We take ours to Lowes and HD here in Ga and always have a good time. Great socialization opportunity. The employees love him. 

I understand being upset, but don't let those buttheads discourage you.


----------



## gsds_are_the_best (Feb 17, 2009)

Our local Lowe's & TS allow pets and don't allow day laborers. Both opposite of HD. Lowe's and TS get our repeat business. Vote with your dollar.


HD CEO Name and Address
http://biz.yahoo.com/ic/11/11470.html


----------



## MustLoveGSDs (Oct 31, 2008)

*Re: We will never shop at Home Depot again... (lon*



> Originally Posted By: CastlemaidHow frustrating!!! Abby was set up, no queston about it, BUT (I ALWAYS have a "but"), when out in public with our dogs, I think it is our responsibility to make sure that our dogs are NEVER an inconvenience to others, and that they do not bother people, even if they are doing nothing wrong!! The INSTANT, the VERY INSTANT I see someone uncomfortable because I have a dog with me, I LEAVE!!! There is no way I would ever give that person a chance to complain about my aggressive dog because my "aggressive" dog tried to sniff that person's hand.
> 
> Now, with this being the manager, yup, I'd not go back . . . too many potential problems.
> 
> Wanted to add too: That when taking my dogs to socialize in a public place, my goal is to not even have people notice that I have a dog - that is how well behaved I expect them to be. I don't want them to make a peep - one bark, and whole store knows there is a "vicious" dog out there somewhere, and people will complain, and that is it for allowing dogs anymore - everybody looses. So if I see a potential issue, like this guy following you guys and staring Abby down, that's it, I'm outta there, unless I know that I can control and keep my dog quiet.


Agreed!


----------



## Samba (Apr 23, 2001)

*Re: We will never shop at Home Depot again... (lon*

Wel, that is a rotten deal! You met up with a nut and it does happen. We have done okay at farm stores, Lowe's, HD etc.
Our favorite is Bass Pro where the dogs can go in if in carts. I have had people shrink back from the dogs and even one ijet was whistling when I already was having fun trying to keep a 6 month old in the cart!


----------



## manther21 (Aug 12, 2008)

*Re: We will never shop at Home Depot again... (lon*

Thanks for the support.

Any suggestions? This is the first she has done this to a person. Sometimes at the pet store she does it to other dogs, but its a "play with me" bark. 

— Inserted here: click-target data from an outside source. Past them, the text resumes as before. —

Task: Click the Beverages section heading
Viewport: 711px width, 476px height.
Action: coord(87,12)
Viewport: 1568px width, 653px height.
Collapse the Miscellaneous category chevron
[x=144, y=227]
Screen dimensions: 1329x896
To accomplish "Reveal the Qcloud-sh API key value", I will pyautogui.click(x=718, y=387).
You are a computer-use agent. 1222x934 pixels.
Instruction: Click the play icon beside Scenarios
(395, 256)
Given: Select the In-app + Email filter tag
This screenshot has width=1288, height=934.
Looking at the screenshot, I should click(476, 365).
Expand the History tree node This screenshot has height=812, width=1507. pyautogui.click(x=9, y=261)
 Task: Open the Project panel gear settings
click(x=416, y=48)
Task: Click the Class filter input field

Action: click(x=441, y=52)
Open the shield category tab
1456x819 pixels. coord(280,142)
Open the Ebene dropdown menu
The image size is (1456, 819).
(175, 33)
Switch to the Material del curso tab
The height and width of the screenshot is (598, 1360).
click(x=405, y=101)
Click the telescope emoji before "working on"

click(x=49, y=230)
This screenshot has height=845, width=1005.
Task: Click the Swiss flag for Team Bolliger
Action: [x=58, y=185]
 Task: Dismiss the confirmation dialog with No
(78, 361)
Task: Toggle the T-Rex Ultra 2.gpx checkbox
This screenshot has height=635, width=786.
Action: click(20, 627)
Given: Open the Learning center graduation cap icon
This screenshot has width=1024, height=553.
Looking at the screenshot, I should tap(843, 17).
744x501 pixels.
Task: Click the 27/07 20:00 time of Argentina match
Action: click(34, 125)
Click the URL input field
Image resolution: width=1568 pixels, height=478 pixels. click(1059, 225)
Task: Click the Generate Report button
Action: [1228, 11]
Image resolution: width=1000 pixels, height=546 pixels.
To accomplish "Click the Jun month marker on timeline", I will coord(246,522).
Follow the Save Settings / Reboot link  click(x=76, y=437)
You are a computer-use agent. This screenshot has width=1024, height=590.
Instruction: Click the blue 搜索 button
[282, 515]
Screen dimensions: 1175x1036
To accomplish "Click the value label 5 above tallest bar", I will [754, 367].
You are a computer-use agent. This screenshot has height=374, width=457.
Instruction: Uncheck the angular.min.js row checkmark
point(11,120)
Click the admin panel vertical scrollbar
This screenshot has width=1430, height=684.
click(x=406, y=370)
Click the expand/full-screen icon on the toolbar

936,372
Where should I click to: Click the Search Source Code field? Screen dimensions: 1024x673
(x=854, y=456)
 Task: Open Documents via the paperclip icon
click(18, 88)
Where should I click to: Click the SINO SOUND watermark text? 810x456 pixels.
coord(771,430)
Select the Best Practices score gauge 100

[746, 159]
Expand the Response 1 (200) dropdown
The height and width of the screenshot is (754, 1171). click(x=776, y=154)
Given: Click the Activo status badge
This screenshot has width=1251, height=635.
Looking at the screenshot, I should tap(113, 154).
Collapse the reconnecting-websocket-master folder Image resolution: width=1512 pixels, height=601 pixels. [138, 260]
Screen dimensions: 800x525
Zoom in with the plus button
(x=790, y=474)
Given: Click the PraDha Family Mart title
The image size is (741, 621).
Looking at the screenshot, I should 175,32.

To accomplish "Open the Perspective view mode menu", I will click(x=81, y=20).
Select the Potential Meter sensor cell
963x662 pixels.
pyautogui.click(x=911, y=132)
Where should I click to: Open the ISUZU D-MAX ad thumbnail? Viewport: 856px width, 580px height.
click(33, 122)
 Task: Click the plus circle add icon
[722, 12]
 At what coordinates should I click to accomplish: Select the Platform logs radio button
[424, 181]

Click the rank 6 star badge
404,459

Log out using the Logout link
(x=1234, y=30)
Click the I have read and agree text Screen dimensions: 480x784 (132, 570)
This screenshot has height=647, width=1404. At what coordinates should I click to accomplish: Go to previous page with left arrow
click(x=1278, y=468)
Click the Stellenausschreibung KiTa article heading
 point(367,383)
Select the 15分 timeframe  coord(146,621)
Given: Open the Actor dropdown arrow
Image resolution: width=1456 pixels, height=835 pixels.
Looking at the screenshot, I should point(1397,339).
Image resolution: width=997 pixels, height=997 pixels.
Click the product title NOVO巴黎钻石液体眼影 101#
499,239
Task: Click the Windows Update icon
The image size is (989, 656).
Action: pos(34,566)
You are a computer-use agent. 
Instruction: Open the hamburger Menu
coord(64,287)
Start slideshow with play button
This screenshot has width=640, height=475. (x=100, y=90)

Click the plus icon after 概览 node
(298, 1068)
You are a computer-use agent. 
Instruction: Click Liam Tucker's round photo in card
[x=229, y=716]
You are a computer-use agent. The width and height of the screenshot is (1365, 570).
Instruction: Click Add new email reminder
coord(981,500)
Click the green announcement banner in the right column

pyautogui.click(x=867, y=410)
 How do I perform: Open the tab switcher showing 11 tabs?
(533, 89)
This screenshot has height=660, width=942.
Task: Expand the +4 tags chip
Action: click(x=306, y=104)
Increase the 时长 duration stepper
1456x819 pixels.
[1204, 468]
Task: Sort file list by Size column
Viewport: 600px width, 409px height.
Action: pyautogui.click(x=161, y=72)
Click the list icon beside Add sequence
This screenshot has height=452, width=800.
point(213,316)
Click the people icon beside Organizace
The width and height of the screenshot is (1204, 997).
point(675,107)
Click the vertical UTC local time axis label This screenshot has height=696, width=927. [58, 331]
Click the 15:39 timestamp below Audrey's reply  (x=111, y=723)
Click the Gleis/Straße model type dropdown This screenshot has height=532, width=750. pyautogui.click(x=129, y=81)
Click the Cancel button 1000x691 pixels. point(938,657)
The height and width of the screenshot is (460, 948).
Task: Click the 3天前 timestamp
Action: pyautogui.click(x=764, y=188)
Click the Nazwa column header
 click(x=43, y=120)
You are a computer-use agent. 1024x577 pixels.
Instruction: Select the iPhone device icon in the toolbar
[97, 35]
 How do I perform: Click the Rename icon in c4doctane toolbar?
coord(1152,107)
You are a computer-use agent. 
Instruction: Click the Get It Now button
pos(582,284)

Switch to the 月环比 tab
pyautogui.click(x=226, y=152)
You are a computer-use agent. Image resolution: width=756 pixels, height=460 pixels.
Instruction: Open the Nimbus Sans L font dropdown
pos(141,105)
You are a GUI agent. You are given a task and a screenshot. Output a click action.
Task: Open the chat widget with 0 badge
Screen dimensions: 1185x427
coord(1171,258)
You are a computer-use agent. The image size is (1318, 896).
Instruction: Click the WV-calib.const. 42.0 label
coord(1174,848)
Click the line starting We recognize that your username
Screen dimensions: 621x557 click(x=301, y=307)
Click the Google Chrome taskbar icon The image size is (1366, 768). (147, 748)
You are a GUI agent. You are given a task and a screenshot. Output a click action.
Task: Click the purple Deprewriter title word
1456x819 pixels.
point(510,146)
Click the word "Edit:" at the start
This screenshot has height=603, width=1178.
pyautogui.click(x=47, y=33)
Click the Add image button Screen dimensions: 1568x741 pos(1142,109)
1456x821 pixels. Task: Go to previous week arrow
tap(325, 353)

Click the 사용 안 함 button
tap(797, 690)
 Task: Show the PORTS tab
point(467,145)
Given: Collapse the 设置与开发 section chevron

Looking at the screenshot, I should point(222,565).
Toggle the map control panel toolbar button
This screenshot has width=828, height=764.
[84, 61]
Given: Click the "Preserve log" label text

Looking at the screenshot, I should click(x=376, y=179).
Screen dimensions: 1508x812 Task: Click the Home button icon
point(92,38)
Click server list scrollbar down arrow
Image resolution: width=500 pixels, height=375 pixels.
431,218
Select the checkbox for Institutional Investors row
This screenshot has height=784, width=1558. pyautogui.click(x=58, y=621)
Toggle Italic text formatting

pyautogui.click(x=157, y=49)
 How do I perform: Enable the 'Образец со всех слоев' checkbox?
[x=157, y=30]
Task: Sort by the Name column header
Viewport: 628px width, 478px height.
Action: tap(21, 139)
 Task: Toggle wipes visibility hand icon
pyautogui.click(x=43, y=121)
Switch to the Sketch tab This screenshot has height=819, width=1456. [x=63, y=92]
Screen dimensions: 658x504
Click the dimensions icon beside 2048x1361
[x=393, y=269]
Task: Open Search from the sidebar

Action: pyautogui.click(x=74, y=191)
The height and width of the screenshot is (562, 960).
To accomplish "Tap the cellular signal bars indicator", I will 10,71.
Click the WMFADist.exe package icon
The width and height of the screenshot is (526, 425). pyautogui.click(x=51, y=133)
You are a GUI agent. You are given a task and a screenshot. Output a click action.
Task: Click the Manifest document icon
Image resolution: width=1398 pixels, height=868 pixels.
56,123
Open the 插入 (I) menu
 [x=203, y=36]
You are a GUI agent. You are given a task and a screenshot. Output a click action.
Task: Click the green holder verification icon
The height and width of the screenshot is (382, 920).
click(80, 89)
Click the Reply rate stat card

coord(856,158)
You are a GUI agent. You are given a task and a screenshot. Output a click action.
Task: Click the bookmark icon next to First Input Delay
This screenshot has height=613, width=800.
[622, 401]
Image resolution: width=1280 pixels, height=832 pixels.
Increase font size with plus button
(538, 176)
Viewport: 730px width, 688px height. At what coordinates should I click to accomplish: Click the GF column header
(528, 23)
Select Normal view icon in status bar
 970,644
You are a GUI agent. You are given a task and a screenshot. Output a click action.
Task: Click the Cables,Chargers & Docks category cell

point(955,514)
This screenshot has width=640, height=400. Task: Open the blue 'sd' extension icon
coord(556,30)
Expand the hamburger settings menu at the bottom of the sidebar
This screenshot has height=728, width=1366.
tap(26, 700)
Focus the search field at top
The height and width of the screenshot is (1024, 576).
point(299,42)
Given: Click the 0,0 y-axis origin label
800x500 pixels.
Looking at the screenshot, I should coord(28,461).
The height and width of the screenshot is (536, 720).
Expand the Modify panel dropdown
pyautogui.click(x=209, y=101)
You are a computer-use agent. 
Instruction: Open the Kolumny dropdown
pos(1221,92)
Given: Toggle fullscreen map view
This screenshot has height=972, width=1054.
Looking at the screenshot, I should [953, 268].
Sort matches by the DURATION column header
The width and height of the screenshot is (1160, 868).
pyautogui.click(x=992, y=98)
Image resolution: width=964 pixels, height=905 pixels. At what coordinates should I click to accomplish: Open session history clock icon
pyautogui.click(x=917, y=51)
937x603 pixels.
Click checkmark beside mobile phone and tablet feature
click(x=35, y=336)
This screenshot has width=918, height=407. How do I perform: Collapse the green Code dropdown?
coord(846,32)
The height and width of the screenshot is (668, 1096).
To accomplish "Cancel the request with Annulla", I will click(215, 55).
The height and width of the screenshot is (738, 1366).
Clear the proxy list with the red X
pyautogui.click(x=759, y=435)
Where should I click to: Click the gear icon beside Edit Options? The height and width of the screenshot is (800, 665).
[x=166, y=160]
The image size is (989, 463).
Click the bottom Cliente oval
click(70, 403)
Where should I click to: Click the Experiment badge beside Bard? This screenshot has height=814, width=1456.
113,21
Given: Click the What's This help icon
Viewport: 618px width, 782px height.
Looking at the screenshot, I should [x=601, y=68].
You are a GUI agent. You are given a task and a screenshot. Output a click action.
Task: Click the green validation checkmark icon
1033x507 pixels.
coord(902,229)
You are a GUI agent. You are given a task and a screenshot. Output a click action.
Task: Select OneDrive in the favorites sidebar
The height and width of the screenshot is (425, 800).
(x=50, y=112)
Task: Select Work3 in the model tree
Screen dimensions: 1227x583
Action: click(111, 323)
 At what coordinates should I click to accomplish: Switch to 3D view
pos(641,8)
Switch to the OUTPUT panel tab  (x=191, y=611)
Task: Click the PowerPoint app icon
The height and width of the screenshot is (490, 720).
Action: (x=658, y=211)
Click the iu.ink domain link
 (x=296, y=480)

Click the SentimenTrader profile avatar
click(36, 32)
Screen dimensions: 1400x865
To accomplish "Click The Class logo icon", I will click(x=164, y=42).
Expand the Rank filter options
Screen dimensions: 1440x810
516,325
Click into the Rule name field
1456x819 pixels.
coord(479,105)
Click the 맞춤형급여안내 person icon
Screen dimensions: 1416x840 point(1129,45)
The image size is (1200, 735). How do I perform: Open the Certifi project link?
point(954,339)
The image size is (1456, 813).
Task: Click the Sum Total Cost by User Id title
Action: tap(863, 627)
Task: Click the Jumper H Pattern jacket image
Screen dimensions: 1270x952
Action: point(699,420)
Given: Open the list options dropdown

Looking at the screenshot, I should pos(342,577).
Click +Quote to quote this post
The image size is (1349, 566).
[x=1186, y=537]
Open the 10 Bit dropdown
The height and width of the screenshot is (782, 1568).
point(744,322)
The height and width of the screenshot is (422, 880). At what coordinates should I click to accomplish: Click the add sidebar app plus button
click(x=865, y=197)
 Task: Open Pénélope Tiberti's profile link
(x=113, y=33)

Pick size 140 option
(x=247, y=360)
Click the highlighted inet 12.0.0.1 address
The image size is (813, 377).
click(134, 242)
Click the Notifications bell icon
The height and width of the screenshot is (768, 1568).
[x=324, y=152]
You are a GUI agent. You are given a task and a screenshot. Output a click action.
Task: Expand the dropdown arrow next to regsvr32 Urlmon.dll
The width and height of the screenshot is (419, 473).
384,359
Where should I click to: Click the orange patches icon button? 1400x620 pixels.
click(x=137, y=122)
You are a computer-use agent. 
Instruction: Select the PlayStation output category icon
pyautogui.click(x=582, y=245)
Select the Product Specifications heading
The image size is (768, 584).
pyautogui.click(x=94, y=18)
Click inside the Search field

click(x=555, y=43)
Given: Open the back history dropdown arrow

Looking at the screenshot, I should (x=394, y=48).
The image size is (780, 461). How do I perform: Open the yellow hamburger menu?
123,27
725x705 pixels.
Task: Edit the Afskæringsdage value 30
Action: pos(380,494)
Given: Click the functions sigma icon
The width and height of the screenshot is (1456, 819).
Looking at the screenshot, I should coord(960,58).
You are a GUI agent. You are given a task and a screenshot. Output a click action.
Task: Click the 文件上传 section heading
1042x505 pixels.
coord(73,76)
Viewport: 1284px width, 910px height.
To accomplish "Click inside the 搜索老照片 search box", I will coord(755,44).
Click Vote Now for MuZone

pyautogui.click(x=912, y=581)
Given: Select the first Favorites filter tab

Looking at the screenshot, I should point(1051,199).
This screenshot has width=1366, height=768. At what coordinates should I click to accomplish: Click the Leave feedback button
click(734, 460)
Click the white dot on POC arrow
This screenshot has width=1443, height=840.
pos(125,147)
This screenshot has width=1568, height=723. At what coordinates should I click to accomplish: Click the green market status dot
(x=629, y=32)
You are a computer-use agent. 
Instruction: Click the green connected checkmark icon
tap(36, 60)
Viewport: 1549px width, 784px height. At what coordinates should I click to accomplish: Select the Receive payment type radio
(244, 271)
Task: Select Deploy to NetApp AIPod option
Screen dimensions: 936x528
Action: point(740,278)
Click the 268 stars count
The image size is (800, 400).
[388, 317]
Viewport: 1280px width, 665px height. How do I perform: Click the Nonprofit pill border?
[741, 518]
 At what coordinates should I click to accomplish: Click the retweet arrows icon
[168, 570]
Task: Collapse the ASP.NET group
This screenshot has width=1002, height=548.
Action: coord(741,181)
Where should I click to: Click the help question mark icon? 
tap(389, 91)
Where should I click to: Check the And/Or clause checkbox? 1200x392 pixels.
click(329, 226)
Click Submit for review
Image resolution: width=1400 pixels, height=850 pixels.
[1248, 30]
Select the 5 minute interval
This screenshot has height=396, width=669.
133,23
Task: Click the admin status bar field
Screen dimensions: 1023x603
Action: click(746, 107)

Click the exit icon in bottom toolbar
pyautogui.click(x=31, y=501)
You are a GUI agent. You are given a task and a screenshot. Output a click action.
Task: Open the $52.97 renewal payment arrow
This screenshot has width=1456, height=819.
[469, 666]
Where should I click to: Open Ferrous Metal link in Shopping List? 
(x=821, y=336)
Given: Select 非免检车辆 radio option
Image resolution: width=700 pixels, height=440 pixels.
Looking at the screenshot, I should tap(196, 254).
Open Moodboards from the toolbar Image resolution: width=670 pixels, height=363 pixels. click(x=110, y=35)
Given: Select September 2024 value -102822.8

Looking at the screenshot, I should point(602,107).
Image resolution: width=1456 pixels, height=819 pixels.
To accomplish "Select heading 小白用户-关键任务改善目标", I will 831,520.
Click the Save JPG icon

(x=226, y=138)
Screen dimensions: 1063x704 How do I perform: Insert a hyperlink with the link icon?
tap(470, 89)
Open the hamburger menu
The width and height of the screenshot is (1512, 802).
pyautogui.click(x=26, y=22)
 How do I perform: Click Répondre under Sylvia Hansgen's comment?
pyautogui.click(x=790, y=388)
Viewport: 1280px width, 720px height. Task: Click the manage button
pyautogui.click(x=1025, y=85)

I have read that correcting them for warning someone is a bad thing. From what my husband said it was two quick barks, not mean, just a bark. Didnt have that deep growl that starts on her mean barks.


----------



## gsds_are_the_best (Feb 17, 2009)

*Re: We will never shop at Home Depot again... (lon*

No I would definitely not correct my dog in this situation based on the way you've described it and the tone of her barks and assuming she didn't show aggression by moving towards them. I would correct the person causing the dog to behave this way. Staring down a dog is confrontational and your dog sounds like she reacted in a perfectly reasonable way to that confrontation.


----------



## BJDimock (Sep 14, 2008)

*Re: We will never shop at Home Depot again... (lon*

Wow. CT is strict with pets. They are not generally welcome unless they are service dogs.
Home Depot has never been more than welcoming to my service girls. Wal- mart as well.
The Lowes store kicked me out, red jacket on the dog, service card and all. 
They deemed her disturbing to the public. (I never got through the front door, and she NEVER made a mis-step. Miss Seda turned out to be a great guide!)
I will never set foot in that store again. I did hand them a copy of the CT state law, which allows ALL SD's and SDIT's from a recognized organization or approved trainer to be allowed anywhere. FIDELCO is pretty well known here.)
When I crossed the street and went to Home Depot, we happened to be approached by a manager that liked her, and we told him what had just happened. He exchanged our $100 gift card to Lowes into one from his store.
There are NICE people, no matter what company they work for.


----------



## jenedge24 (Dec 5, 2009)

*Re: We will never shop at Home Depot again... (lon*

My kids are more dangerous than most dogs! to be honest Bo is better behaved sometimes...(who am I kidding he never talks back)..most of the time! You were the one who was there, so I would ask what kind of bark was it? aggressive, if it wasn't your dog, would you have been scared? Or was it a bark, that was like "what, you've never seen a 90lb gsd in the carriage part of a shopping cart?" just kidding you get it though, how is a dog suppose to get to that nervana state of being well socialized if you don't take the dog out and correct his behavior? 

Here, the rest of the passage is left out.